Yes. But also no. Hoops, bar frames, ‘Grip n Clip’ all leave marks. Now, frames and Q snaps don’t, but they can curl the fabric. This really isn’t much of an issue if you wash it, but there are many out there that don’t wash your cross stitch.
But hoops do leave marks. Our tests showed that even loose tension hoops could put marks in aida left for a week. Just one week. Now, they can be dealt with, fairly easy, but the longer you leave the hoop in, the harder it is to get out. We’ve tried, and we still can’t get some hoop marks out.
If you’re looking for more info, I’ve rounded up the results in my post about which cross stitch frame is best.

Hoop Marks in Cross Stitch (Source: Handmade by Hannah)
Hoop Marks in Cross Stitch (Source: Handmade by Hannah)

Does it cause other problems?

So what about other problems? Well, here is where the story gets interesting. Leaving your cross stitch in the frame or hoop, DOES cause other issues. Some of these can be easy to deal with, others, not so much.
Stretching – Frames and hoops stretch your fabric. That’s their point after all. But consistent and long term stretching will permanently keep the stretch. This might change a 14 count into a 12 count (one of our test pieces was stretched this much), and whilst that doesn’t seem too bad initially it can have implications. If you’re looking to frame it, it might not fit. If it’s stretched, all the holes are bigger, letting the background show through. And the biggest thing? It’s rarely uniform. There’s nothing worse than having a miss shapen part of your cross stitch that took hours and hours to complete…
Crushing Stitches – In my opinion, this is the biggest issue with leaving cross stitch in a frame, as its unfixable. Let’s say you’ve stitched a section and you move your hoop and some of your stitches are under the hoop. Those stitches are being crushed. Even for short periods of time, this can be an issue, which is why I use a frame, which is slightly better but still has the problem.

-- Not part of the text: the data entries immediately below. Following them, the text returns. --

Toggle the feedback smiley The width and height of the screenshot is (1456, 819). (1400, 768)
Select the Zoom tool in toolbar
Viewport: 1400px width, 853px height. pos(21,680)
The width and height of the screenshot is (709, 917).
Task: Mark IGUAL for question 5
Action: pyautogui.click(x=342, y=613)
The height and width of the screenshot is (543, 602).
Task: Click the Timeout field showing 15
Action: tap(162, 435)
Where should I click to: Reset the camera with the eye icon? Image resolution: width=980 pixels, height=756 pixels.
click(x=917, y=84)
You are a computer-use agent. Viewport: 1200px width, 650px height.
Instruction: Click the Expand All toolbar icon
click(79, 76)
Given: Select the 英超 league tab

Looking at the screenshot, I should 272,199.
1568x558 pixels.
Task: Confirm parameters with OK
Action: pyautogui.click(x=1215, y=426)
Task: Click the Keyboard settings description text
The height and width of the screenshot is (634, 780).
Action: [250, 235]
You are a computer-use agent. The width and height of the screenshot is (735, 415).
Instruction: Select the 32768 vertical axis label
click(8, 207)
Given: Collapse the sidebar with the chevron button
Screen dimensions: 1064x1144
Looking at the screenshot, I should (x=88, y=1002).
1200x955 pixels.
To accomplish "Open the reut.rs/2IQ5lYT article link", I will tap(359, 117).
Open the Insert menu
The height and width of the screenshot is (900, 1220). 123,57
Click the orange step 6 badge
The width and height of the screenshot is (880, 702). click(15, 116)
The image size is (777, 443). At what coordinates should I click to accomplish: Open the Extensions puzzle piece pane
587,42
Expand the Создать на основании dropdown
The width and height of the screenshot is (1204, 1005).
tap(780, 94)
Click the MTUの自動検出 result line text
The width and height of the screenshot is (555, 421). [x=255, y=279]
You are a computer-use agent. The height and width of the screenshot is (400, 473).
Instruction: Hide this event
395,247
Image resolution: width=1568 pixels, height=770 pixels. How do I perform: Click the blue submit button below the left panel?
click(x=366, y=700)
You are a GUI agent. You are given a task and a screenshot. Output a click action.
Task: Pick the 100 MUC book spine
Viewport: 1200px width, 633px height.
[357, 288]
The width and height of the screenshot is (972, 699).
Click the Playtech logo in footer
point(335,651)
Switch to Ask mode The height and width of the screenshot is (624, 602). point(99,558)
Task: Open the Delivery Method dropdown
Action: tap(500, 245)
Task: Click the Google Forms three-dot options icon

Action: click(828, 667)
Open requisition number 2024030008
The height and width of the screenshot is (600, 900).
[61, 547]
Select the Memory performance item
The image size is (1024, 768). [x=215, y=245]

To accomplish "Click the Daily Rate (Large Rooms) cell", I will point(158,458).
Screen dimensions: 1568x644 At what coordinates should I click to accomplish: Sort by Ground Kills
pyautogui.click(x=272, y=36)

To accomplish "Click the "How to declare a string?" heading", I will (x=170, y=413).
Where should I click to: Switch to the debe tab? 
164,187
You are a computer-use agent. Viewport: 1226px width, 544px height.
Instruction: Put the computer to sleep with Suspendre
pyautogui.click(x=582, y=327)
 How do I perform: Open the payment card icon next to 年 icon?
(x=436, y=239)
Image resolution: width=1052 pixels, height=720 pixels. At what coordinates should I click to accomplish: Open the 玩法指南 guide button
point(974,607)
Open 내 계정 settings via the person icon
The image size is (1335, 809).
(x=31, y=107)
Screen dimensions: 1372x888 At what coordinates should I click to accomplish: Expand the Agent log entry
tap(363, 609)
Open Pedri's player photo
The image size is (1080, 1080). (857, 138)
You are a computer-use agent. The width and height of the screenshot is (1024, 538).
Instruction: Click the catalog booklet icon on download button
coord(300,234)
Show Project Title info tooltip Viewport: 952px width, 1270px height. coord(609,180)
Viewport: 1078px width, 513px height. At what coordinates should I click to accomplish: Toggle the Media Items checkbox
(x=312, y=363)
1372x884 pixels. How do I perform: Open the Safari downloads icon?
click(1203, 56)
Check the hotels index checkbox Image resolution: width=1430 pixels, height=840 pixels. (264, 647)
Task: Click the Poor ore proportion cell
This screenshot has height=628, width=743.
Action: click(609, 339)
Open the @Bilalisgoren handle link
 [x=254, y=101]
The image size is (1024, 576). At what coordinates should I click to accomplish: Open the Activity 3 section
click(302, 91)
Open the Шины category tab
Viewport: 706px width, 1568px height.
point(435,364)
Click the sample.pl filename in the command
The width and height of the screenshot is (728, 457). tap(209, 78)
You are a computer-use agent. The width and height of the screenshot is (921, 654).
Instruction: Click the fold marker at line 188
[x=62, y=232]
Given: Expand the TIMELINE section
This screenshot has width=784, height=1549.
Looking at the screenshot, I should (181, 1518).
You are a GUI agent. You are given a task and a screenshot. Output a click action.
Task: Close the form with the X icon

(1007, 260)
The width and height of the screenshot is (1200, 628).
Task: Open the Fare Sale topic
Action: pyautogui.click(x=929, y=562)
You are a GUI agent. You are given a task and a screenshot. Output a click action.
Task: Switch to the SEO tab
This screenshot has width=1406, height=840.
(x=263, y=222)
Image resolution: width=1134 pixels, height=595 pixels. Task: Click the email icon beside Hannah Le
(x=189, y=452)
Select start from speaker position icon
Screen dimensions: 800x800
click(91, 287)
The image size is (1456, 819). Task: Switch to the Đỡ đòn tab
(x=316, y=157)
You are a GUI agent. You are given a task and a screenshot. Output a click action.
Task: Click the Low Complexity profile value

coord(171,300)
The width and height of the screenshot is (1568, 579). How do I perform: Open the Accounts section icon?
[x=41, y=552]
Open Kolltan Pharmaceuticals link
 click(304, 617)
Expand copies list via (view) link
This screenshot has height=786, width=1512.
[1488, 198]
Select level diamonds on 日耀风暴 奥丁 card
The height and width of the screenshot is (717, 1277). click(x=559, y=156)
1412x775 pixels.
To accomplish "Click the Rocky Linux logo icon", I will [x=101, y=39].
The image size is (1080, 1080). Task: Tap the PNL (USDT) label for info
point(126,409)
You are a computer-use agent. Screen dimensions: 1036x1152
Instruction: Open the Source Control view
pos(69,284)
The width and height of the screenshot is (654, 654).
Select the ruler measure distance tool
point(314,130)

As you crush those stitches, the tension goes, the top stitch can wonder, and you can even pull the threads out if you’re not careful.
Crushed stitches are really obvious in a finished cross stitch, and whilst washing can give them a little rejuvenation, it can’t fix the worse cases.
Dirt – This is actually a fairly big issue. I know you’re thinking you can just wash your cross stitch, but when its in a frame or hoop the aida is pulled apart slightly. If dirt gets into these stretched parts, it gets stuck and you can’t wash it out as easy. A good solution here is a grime guard, but if you’re traveling, always remove it from the frame.

So do you need to remove it from the frame?

Well, it depends.
If you’re traveling, regardless of the frame or hoop you use, REMOVE IT. You’re just asking for trouble, even with a grime guard. But for anyone not traveling, it’s all about the frame itself. Personally, I would always loosen it when it’s in a frame (just to remove the tension), but when it’s in a hoop, remove it. Whilst the hoop marks are fairly easy to get out (see below) it’s not worth the extra effort, and can damage some of your stitches if you leave the hoop in long enough.

Easy Clip Cross Stitch Frame (source: amazon)
Easy Clip Cross Stitch Frame (source: amazon)

What happens if the worse has already happened?

OK, so you might be reading this after the event, so let me help you if it’s too late.
Marks/Stretching – If you’ve been left with marks or stretching, wash, dry and iron your cross stitch. It’s important that you follow the drying stage of this guide if you’ve got stretching or hoop marks as the ‘blocking’ as it’s referred to allows the aida to move back into shape. If you’ve still got marks after one wash, wash it again (before ironing). It can take quite a few cycles to get those annoying hoop marks out.
Dirt – Generally, washing will probably help you here too, but if you’re really struggling to get some of that ingrained dirt out, you can try a few cross stitch stain removal techniques to help you get it out.